Summary

Hemocytes mikrobiyal enfeksiyon ve çözümleme çekme--dan Drosophila melanogaster larva

Published: May 24, 2018
doi:

Summary

Bu yöntem, patojen işgali üç boyutlu (3D) modelleri ile böcek hücreye görselleştirmek gösterilmiştir. Hemocytes Drosophila larvaları üzerinden viral veya bakteriyel patojenler, ex vivo veya vivo içindeile bulaşmış. Virüslü hemocytes daha sonra sabit ve görüntüleme için bir confocal mikroskop ve sonraki 3D hücresel yeniden yapılanma ile lekeli.

Abstract

Drosophila melanogaster, patojenik enfeksiyon sırasında hemocytes enfeksiyon boyunca bağışıklık yanıtındaki önemli bir rol oynamaktadır. Böylece, bu iletişim kuralının amacı belirli bir bağışıklık yerde uçar, yani hemocytes patojen işgali görselleştirmek için bir yöntem geliştirmektir. Burada 3 × 10 anlatılan yöntemle6 canlı hemocytes 200 Drosophila 3rd INSTAR larva ex vivo enfeksiyon için 30 dk içinde elde edilebilir. Alternatif olarak, hemocytes enfekte vivo içinde 3rd INSTAR larva için 24 saat sonrası enfeksiyon hemocyte çıkarma tarafından takip enjeksiyon yoluyla olabilir. Bu virüslü primer hücre tespit edildi, lekeli ve confocal mikroskobu kullanarak yansıma. Sonra 3D temsilcilikleri patojen işgal kesin olarak göstermek için görüntülerden üretildi. Ayrıca, yüksek kaliteli RNA qRT-PCR patojen mRNA şu tespiti için elde edilebilir enfeksiyon ve yeterli protein hulâsa Western blot analizi için bu hücrelerden. Birlikte ele alındığında, biz patojen işgalinin kesin uzlaşma ve enfeksiyon bakteriyel ve viral patojen türleri ve verimli bir yöntem hemocyte çıkarılması için yeterli canlı hemocytes Drosophila elde etmek için kullanarak onay için bir yöntem mevcut larva ex vivo ve in vivo enfeksiyon deneyler için.

Introduction

Drosophila melanogaster doğuştan gelen bağışıklık1incelenmesi için bir iyi kurulmuş model organizmadır. Doğuştan gelen bağışıklık yanıtı sırasında hemocytes yanıt patojeni meydan okuma olarak önemli bir rol oynamaktadır. Hemocytes mantar, viral ve bakteriyel enfeksiyon2,3sırasında fagositik eylem yoluyla patojen mücadelede önemli bir işleve sahip yanı sıra parazit Kapsüllenen için kritik öneme sahiptir.

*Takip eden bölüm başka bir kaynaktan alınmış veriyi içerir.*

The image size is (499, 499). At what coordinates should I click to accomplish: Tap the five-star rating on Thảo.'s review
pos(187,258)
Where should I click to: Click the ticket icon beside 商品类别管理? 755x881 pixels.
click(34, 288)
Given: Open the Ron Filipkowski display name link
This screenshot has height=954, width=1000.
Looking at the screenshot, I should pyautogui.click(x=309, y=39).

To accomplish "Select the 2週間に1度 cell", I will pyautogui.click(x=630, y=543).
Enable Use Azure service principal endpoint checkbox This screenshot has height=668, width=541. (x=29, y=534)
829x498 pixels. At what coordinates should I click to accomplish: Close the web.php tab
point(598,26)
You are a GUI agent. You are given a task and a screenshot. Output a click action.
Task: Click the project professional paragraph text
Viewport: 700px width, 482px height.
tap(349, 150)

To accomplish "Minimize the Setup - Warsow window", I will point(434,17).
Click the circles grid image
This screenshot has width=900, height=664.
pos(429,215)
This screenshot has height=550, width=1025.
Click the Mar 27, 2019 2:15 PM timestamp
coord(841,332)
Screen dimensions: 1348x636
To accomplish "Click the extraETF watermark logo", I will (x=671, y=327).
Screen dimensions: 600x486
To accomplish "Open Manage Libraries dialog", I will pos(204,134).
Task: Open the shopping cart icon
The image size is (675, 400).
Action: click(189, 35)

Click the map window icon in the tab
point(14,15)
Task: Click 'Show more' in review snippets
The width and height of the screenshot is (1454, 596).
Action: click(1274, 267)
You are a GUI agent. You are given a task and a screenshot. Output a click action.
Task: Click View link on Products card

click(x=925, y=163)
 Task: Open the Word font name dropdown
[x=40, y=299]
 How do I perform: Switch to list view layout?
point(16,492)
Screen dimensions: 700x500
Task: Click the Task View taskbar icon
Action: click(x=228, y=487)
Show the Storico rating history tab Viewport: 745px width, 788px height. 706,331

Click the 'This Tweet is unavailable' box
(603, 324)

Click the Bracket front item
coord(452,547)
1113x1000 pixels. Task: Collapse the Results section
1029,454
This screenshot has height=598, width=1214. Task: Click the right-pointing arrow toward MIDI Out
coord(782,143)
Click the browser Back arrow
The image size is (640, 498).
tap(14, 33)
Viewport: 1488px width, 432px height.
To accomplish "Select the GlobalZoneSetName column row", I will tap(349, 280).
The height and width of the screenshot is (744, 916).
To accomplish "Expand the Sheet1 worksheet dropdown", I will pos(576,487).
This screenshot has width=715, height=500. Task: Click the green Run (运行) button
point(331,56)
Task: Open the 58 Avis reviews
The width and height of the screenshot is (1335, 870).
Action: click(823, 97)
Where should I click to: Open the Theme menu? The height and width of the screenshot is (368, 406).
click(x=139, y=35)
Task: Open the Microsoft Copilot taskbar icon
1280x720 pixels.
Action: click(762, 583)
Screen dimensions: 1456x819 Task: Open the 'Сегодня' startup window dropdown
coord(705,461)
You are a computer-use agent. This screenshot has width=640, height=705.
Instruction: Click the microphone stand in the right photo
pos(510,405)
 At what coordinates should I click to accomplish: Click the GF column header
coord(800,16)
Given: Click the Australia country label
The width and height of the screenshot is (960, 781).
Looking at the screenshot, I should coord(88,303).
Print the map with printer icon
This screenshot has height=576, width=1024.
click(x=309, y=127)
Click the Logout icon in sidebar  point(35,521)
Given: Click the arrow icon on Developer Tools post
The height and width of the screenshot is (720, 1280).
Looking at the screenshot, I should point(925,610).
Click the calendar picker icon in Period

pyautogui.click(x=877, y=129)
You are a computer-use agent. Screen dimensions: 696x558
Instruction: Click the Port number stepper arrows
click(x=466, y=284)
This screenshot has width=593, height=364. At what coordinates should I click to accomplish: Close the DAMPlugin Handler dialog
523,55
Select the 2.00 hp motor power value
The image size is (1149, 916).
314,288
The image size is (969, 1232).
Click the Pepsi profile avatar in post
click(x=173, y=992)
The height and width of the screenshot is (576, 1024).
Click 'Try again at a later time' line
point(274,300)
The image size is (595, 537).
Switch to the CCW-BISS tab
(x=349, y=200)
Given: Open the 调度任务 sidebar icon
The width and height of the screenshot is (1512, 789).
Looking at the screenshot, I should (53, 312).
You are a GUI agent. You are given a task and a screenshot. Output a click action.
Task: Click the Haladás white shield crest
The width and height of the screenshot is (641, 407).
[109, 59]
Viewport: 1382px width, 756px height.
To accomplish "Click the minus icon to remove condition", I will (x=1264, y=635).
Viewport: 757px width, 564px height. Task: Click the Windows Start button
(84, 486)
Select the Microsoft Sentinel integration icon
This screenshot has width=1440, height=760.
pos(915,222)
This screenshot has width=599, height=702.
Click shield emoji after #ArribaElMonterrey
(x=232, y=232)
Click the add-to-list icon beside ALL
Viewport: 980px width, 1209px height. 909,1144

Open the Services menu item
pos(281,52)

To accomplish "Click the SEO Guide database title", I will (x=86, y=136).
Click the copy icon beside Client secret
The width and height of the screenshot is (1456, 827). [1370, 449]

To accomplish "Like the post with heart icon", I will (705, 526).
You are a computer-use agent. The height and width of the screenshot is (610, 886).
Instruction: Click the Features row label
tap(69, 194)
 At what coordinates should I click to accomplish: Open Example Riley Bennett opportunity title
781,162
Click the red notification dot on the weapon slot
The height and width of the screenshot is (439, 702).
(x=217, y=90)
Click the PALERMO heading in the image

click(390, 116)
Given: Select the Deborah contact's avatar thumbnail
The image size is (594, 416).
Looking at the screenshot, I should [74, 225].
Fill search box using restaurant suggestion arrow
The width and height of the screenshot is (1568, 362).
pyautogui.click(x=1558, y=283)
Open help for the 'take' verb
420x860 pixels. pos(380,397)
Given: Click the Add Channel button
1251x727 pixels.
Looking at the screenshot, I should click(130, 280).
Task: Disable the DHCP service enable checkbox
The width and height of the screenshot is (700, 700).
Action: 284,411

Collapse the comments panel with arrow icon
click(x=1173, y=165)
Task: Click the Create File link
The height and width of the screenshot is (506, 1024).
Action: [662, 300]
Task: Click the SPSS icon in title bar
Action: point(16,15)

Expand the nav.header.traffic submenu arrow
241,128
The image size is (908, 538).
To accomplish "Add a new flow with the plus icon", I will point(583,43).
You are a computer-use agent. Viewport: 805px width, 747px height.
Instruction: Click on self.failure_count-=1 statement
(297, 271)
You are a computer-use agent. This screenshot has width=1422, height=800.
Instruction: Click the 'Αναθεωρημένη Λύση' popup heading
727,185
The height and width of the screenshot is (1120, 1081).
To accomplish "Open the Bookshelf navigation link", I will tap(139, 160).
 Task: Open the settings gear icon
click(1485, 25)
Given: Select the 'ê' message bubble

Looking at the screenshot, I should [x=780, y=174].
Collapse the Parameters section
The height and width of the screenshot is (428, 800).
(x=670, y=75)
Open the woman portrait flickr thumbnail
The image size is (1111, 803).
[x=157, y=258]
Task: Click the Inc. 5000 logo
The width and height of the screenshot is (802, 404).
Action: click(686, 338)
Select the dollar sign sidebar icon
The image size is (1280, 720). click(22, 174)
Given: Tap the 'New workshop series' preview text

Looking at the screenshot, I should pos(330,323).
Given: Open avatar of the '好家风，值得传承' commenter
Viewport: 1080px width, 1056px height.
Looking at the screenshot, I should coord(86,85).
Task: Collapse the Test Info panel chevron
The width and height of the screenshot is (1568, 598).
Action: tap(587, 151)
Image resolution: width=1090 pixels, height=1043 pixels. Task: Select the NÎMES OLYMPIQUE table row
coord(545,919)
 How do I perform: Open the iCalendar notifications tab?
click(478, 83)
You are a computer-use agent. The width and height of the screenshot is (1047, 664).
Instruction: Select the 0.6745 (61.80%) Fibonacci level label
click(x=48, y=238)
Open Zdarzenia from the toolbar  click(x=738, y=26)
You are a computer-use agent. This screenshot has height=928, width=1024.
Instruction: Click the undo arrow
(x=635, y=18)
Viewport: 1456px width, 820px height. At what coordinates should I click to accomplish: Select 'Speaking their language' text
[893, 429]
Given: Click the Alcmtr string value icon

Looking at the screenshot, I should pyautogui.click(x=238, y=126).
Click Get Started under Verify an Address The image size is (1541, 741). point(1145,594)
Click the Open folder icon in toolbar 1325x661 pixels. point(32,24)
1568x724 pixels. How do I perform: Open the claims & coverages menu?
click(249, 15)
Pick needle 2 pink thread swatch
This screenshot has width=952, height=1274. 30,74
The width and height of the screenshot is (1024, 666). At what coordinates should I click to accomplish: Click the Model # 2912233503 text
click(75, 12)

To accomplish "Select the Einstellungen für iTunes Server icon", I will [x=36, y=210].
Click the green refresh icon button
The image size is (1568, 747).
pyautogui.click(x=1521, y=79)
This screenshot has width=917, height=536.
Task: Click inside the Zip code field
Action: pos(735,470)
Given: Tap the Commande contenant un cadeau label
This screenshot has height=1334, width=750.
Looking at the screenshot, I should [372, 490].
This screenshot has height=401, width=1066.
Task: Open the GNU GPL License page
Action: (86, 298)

En iyi ana bilgisayarın doğuştan gelen bağışıklık yanıtı patojenik mikrobiyal enfeksiyon anlamak için nasıl patojen konak hücreleri enfeksiyon sırasında işgal görselleştirmek önemlidir. Bu görselleştirme işgali mekanizmasının bir anlaşmaya katkıda bulunur. Patojen hücre içi yerelleştirme ayrıntılarını ve hücresel yanıt ile birlikte, bu veriler enfeksiyon ve hangi ile mikrop etkileşim hücre organelleri ana bilgisayar yanıt hakkında ipuçları sağlar. Böylece, 3D modeli yeniden görüntüleme mikroskobu tarafından sonra konak hücreleri patojenler tam yerini belirlemek yararlı olabilir. Bu çalışmada, Avusturya’nın Coxiella burnetii (C. burnetii), Q ateşi, insan ve hayvan sağlığı için ciddi bir tehdit teşkil etmektedir birincil Drosophila hemocytes Hayvansal bir hastalık hastalığının görüntülenir. Son zamanlarda, Drosophila 2 dokuz mil faz II (NMII) klon C. burnetii 4 suşu ve bu zorlanma Drosophila4‘ te, çoğaltmak yapabiliyor bu gösteren Biyogüvenlik düzeyi duyarlı gösterilmiştir Drosophila C. burnetii patogenezi okumaya bir model organizma kullanılır.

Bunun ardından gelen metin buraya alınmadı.